Ethique : Le sophrologue s’engage à respecter les cadres et les principes de la méthode. Il respecte les valeurs que défend la Sophrologie : responsalibité, tolérance, respect de la liberté individuelle et de la dignité humaine, tant envers ses clients qu’envers ses confères. Il exerce son activité sans aucune discrimination d’âge et de sexe, de religion ou d’appartenance politique.

 

Confidentialité : Le sophrologue est tenu au respect absolu du secret professionnel envers ses clients de manière à assurer la protection du cadre d’exercice professionnel. Dans la conduite des séances de groupe, il informera les participants de l’extension du secret professionnel à chacun d’eux.
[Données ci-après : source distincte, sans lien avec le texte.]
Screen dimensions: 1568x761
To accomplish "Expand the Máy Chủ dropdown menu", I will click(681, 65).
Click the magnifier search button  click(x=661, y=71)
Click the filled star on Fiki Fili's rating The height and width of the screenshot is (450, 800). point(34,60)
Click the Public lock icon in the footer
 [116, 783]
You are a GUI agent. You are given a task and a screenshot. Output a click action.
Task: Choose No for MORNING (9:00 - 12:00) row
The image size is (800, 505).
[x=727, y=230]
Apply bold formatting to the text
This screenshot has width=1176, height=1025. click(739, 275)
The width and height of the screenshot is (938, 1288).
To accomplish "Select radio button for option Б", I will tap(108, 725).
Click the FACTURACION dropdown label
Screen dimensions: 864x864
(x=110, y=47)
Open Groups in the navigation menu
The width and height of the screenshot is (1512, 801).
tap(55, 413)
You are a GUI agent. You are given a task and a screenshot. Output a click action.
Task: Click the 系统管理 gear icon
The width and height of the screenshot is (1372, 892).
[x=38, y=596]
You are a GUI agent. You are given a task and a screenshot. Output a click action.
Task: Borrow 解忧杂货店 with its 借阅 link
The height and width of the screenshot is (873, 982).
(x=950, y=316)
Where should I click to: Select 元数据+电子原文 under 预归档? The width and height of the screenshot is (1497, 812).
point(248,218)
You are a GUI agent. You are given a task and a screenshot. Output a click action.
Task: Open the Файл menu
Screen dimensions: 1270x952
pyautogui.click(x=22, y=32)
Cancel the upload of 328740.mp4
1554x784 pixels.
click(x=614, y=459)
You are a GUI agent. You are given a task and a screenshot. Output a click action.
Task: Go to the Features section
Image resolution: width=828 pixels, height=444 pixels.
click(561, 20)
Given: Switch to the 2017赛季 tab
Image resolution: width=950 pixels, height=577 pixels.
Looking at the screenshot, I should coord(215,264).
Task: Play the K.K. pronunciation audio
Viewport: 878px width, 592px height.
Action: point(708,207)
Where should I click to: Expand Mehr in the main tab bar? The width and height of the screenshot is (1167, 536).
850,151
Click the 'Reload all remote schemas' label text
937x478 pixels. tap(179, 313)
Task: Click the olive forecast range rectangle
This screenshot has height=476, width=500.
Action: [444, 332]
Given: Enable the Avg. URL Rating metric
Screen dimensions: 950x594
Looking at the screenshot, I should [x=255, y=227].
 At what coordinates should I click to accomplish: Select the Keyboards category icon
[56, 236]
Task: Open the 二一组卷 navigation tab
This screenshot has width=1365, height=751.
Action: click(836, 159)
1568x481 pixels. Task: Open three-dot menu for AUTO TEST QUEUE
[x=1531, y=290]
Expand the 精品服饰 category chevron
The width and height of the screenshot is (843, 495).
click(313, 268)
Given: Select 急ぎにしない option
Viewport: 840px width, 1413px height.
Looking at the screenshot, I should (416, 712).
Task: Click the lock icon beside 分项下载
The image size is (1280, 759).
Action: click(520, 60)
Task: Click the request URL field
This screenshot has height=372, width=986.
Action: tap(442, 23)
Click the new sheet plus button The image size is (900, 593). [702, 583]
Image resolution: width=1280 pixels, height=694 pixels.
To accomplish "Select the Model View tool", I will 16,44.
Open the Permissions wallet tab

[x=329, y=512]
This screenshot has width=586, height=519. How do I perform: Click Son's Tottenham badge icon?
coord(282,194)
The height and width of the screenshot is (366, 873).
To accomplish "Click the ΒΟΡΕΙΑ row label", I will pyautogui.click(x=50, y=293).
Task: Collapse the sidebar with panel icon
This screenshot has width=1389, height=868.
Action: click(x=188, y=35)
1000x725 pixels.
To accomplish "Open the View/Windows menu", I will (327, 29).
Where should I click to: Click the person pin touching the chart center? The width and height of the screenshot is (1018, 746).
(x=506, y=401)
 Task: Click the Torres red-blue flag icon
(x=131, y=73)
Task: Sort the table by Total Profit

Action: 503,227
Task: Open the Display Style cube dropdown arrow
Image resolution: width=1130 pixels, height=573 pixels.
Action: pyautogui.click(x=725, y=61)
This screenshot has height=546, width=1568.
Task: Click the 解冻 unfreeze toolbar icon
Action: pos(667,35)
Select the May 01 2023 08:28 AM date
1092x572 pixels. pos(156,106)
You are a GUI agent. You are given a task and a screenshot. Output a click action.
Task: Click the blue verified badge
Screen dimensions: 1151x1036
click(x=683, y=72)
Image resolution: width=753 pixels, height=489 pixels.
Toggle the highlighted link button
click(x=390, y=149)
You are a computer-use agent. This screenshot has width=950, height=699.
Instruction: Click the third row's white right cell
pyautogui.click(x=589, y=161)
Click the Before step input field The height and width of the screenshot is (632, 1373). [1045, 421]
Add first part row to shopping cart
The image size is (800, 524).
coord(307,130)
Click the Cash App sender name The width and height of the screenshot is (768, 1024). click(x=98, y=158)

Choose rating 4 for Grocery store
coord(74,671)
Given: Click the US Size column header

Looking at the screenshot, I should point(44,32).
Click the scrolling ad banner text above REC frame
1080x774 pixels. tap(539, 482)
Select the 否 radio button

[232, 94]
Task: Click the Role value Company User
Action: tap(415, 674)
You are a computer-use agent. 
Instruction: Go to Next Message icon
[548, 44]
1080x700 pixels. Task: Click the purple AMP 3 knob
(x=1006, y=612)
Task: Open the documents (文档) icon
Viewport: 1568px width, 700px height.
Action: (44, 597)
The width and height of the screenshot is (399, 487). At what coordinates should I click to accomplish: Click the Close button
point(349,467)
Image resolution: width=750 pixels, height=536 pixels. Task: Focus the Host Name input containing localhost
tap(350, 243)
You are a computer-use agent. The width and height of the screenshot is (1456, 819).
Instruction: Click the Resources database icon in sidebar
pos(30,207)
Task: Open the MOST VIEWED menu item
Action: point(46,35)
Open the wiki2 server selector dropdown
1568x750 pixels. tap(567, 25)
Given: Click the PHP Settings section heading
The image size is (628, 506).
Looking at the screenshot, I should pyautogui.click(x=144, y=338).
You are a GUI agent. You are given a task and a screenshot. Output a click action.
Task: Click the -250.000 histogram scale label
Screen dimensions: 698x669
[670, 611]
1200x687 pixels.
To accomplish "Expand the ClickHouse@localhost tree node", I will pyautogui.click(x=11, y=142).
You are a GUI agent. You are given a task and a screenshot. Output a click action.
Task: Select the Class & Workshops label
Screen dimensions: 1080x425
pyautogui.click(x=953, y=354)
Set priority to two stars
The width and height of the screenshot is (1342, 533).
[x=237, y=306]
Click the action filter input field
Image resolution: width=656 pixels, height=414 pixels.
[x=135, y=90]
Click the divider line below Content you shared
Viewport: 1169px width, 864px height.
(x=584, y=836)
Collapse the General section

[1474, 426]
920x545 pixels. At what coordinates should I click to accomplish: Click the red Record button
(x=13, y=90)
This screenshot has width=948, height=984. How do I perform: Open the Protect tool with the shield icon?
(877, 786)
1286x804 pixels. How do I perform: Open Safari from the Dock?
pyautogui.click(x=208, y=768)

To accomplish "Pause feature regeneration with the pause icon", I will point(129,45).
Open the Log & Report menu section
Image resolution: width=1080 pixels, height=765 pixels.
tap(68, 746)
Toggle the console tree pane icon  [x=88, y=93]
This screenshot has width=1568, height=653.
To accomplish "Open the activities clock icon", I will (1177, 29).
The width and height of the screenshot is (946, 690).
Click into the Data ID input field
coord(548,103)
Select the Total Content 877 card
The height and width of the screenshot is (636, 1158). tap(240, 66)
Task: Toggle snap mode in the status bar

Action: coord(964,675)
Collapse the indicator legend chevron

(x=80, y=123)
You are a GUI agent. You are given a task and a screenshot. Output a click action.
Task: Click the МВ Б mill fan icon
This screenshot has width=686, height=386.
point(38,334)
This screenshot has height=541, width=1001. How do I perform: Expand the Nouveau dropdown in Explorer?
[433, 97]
Le secret professionnel ne pourra être levé que dans le cadre des dispositions prévues par la loi.

 

Le sophrologue ne concurrence pas les professionnels de la santé : il ne pose pas de diagnostic, n’influence pas les choix thérapeutiques de ses clients ou patients.
Il n’est pas un psychothérapeute (sauf si c’est sa formation initiale) et veille à ne pas interférer de façon « sauvage » dans les traitements en cours.
En restant scrupuleusement dans le cadre et les limites de ses compétences, il est un auxiliaire précieux pour les professionnels de la santé.
Lorsque le sophrologue rencontre une difficulté particulière, il peut en référer à son école de formation qui lui prodigue conseils ou réponses, ou l’oriente vers d’autres professionnels compétents.

 

Le sophrologue est un pédagogue de la Santé Humaine.